Imperfect C++ Practical Solutions for Real-Life Programming By Matthew Wilson
	Table of Contents

	Chapter 34. Functors and Ranges

34.3. Local Functors

So far our concerns have been largely syntactic. But there's a second, and more significant, troubling aspect of using STL algorithms, which represent a more serious imperfection. When you have a suitable function or functor available, then you can get code that is very succinct, as well as being powerful:



std::for_each(c.begin(), c.end(), fn());

However, as soon as you need to do something more sophisticated or specific to the elements in a range, you have two choices, neither of which is particularly attractive. Either you unroll the loop and provide the functionality yourself, or you wrap up that functionality in a custom function or functor.

34.3.1 Unrolled Loops

The normal option is to unroll the algorithm and do it longhand, as in the following code from an early version of the Arturius compiler multiplexer (see Appendix C):

Listing 34.1.



void CoalesceOptions(. . .)


{


  . . .


  { OptsUsed_map_t::const_iterator  b = usedOptions.begin();


    OptsUsed_map_t::const_iterator  e = usedOptions.end();


  for(; b != e; ++b)


  {


    OptsUsed_map_t::value_type const &v = *b;


    if( !v.second &&


        v.first->bUseByDefault)


    {


      arcc_option option;


      option.name             = v.first->fullName;


      option.value            = v.first->defaultValue;


      option.bCompilerOption  = v.first->type == compiler;


      arguments.push_back(option);


    }


  }}


  . . .

Naturally, such things can get quite verbose; I could have grabbed another from the same file that was considerably longer.

34.3.2 Custom Functors

The alternative to unrolling loops is to write custom functors to provide the behavior you need. If the behavior is something that can be used in a variety of places that's great, but oftentimes you're writing a new class for just one, or a small number of cases.

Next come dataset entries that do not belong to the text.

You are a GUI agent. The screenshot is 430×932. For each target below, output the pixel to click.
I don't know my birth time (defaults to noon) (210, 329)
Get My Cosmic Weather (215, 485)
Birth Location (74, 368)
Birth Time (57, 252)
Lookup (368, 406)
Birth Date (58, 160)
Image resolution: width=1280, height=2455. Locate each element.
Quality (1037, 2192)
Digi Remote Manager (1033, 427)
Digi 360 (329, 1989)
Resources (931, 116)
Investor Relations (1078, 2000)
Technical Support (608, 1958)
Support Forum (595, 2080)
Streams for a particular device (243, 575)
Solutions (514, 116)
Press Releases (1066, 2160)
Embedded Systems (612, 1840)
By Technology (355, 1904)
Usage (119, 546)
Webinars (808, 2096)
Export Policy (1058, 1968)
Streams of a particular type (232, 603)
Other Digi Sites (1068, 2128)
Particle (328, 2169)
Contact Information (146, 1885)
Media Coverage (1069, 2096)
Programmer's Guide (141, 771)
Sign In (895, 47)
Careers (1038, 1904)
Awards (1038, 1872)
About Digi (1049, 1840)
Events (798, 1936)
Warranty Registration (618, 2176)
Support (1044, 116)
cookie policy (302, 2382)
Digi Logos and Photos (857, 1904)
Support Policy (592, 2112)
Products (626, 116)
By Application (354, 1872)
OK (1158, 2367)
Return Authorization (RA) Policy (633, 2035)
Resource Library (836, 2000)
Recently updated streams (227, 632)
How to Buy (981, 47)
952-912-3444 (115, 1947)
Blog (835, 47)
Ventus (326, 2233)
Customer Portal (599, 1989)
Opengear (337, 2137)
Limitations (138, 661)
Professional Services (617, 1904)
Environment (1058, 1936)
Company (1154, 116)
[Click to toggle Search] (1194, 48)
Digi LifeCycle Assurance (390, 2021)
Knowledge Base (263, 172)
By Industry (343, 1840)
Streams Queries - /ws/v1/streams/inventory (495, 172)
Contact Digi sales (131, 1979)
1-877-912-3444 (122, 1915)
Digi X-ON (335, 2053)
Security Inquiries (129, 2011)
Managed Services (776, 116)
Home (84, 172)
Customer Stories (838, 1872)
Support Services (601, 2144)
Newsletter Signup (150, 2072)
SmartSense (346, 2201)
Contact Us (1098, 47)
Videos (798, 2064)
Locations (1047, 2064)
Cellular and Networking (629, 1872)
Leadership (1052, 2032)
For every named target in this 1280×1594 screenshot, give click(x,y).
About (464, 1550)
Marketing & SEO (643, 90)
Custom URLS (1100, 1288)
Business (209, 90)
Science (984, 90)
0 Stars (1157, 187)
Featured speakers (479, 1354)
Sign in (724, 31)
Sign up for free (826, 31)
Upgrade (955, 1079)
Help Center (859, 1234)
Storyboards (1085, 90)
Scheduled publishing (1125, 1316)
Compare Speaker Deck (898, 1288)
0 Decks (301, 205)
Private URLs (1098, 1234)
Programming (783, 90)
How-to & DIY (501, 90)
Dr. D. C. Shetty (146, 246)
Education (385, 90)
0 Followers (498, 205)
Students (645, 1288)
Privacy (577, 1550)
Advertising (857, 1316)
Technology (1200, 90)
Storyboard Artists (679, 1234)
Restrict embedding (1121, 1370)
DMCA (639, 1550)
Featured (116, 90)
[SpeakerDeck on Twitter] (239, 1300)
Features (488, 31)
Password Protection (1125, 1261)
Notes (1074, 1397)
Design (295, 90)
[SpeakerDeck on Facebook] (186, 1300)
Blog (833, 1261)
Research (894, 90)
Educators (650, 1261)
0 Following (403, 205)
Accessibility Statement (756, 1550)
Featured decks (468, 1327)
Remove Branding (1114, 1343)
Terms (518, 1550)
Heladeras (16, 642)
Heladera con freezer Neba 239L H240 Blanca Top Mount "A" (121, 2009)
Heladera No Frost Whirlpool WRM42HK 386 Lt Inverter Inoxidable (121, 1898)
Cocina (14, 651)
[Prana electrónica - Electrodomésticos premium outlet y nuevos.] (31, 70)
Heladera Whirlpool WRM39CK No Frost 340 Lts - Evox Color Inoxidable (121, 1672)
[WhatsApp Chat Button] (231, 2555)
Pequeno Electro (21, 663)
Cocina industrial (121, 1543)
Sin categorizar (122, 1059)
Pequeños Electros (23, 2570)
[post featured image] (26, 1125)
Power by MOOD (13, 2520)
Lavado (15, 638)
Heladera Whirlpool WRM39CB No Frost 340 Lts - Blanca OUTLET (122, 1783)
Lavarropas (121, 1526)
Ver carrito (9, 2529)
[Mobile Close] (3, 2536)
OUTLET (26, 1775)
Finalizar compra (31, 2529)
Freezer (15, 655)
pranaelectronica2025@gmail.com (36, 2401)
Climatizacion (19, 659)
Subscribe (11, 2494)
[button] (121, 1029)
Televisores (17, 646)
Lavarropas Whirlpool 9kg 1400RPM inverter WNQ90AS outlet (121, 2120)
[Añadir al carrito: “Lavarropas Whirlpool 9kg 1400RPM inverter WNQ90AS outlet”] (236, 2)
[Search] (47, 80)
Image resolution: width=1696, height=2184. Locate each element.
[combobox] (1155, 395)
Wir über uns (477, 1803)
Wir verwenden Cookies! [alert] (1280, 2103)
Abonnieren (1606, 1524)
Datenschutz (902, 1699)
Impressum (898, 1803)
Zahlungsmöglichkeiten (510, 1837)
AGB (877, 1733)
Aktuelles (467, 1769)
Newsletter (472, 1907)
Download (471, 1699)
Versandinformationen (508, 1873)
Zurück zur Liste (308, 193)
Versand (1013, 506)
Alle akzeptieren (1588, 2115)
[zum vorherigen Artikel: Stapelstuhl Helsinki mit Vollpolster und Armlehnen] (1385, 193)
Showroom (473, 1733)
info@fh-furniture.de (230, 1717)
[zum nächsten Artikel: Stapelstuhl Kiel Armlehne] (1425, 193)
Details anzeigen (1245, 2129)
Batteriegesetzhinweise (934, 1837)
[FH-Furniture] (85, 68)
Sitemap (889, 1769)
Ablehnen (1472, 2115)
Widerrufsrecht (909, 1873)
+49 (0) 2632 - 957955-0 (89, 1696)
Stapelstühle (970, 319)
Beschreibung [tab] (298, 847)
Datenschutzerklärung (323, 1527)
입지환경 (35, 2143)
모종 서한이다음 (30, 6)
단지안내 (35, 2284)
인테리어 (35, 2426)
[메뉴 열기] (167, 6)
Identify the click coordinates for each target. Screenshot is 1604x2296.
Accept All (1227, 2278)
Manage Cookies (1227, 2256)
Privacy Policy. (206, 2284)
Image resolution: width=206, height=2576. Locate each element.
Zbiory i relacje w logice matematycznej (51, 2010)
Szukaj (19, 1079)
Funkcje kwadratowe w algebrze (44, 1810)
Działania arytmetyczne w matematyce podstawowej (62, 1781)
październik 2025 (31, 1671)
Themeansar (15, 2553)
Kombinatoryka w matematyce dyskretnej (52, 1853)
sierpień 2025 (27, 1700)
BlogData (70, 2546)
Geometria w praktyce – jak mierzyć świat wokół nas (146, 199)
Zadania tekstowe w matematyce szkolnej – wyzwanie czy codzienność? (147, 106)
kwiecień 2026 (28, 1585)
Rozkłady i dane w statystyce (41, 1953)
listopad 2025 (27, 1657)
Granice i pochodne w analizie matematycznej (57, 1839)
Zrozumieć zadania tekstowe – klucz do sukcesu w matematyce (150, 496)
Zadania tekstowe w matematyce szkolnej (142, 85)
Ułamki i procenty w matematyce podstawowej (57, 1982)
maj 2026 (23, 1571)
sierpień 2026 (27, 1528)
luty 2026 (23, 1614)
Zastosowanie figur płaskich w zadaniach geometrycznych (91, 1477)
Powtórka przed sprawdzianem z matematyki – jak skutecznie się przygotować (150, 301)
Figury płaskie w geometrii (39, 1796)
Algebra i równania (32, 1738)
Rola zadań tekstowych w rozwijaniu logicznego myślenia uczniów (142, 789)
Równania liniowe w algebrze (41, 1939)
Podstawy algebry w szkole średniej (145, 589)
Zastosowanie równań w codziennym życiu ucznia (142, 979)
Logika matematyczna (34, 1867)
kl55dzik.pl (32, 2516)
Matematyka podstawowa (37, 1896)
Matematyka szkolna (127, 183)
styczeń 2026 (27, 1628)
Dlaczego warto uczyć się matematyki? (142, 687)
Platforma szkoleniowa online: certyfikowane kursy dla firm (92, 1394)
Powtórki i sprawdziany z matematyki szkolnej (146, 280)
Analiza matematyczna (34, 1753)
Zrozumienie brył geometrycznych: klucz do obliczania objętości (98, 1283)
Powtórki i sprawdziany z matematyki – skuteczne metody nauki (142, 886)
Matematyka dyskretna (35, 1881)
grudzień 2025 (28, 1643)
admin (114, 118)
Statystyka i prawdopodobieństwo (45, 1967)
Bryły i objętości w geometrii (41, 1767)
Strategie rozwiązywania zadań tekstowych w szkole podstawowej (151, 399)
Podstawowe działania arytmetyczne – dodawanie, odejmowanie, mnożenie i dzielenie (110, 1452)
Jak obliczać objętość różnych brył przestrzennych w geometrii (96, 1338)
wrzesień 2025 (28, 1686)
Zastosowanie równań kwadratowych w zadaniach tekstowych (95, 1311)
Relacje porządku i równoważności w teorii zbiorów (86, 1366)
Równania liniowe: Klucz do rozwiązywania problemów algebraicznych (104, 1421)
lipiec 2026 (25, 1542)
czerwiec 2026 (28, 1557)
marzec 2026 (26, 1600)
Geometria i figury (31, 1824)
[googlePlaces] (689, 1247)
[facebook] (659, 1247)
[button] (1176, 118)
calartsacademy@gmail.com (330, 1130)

Because it's a separate class, it will be physically separate from where it is being used, leading to the code being hard to comprehend and maintain. The best way you can handle this is to define the functor class in the compilation unit as the code that's going to be using it, preferably just before the function where it is used.

Listing 34.2.



struct argument_saver


{


public:


  argument_saver(ArgumentsList &args)


    : m_args(args)


  {}


  void operator ()(OptsUsed_map_t::value_type const &o) const


  {


    if( !o.second &&


        o.first->bUseByDefault)


    {


      arcc_option option;


      . . .


      m_args.push_back(option);


    }


  }


private:


  ArgumentsList &m_args;


};





void CoalesceOptions(. . .)


{


  . . .


  std::for_each( usedOptions.begin(), usedOptions.end()


               , argument_saver(arguments));


  . . .

But the domain specific code encapsulated within the functor is physically separate from the only place(s) where it is used, and meaningful, and this is not ideal. The separation reduces maintainability and, worse, encourages overeager engineers to try and reuse it or to refactor it.

34.3.3 Nested Functors

One thing that could be done to improve the problem of separation of specific functors from their point of its use might be to allow them to be defined within the function in which they're used. For example, we might want argument_saver to be defined within fn(), as in:



void CoalesceOptions(. . .)


{


  . . .


  struct argument_saver


  {


    . . .


  };


  std::for_each( usedOptions.begin(), usedOptions.end()


               , argument_saver(arguments));


  . . .

Alas, local functor classes are not legal in C++. This is because a template argument must refer to an entity with external linkage (C++-98: 14.3.2).^[4]

^[4] This applies to all templates, not just template algorithms and functors.

Imperfection: C++ does not support local functor classes (to be used with template algorithms).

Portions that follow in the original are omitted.